DATA FOR REVIEW:
§ §

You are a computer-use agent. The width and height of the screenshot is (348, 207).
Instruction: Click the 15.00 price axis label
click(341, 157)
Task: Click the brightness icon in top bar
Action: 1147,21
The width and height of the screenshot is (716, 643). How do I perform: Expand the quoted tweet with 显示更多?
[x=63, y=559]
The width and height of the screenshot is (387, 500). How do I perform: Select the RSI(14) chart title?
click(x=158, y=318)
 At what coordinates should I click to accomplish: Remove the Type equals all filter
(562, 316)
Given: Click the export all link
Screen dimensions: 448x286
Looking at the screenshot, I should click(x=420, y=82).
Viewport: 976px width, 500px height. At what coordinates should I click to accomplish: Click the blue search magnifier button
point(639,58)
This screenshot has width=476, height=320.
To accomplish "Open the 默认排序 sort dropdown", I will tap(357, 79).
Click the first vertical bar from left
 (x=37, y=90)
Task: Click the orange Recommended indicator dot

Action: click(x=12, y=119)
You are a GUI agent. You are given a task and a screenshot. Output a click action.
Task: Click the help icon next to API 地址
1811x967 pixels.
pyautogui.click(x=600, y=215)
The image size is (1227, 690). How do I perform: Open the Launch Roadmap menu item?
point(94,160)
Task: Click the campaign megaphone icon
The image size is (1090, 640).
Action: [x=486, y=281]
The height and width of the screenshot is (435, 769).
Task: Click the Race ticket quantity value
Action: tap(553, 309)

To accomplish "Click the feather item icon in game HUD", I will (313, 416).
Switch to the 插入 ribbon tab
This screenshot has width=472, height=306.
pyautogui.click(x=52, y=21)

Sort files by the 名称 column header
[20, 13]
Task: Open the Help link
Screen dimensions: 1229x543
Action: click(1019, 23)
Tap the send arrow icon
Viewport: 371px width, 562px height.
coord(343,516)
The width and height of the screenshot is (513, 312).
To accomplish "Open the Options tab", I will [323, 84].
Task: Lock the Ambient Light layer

§ §

HOW TO COMPLETE THIS TASK: The whole block of entries above should be repeated exactly.

ANSWER SECTION:
You are a computer-use agent. The width and height of the screenshot is (348, 207).
Instruction: Click the 15.00 price axis label
click(341, 157)
Task: Click the brightness icon in top bar
Action: 1147,21
The width and height of the screenshot is (716, 643). How do I perform: Expand the quoted tweet with 显示更多?
[x=63, y=559]
The width and height of the screenshot is (387, 500). How do I perform: Select the RSI(14) chart title?
click(x=158, y=318)
 At what coordinates should I click to accomplish: Remove the Type equals all filter
(562, 316)
Given: Click the export all link
Screen dimensions: 448x286
Looking at the screenshot, I should click(x=420, y=82).
Viewport: 976px width, 500px height. At what coordinates should I click to accomplish: Click the blue search magnifier button
point(639,58)
This screenshot has width=476, height=320.
To accomplish "Open the 默认排序 sort dropdown", I will tap(357, 79).
Click the first vertical bar from left
 (x=37, y=90)
Task: Click the orange Recommended indicator dot

Action: click(x=12, y=119)
You are a GUI agent. You are given a task and a screenshot. Output a click action.
Task: Click the help icon next to API 地址
1811x967 pixels.
pyautogui.click(x=600, y=215)
The image size is (1227, 690). How do I perform: Open the Launch Roadmap menu item?
point(94,160)
Task: Click the campaign megaphone icon
The image size is (1090, 640).
Action: [x=486, y=281]
The height and width of the screenshot is (435, 769).
Task: Click the Race ticket quantity value
Action: tap(553, 309)

To accomplish "Click the feather item icon in game HUD", I will (313, 416).
Switch to the 插入 ribbon tab
This screenshot has width=472, height=306.
pyautogui.click(x=52, y=21)

Sort files by the 名称 column header
[20, 13]
Task: Open the Help link
Screen dimensions: 1229x543
Action: click(1019, 23)
Tap the send arrow icon
Viewport: 371px width, 562px height.
coord(343,516)
The width and height of the screenshot is (513, 312).
To accomplish "Open the Options tab", I will [323, 84].
Task: Lock the Ambient Light layer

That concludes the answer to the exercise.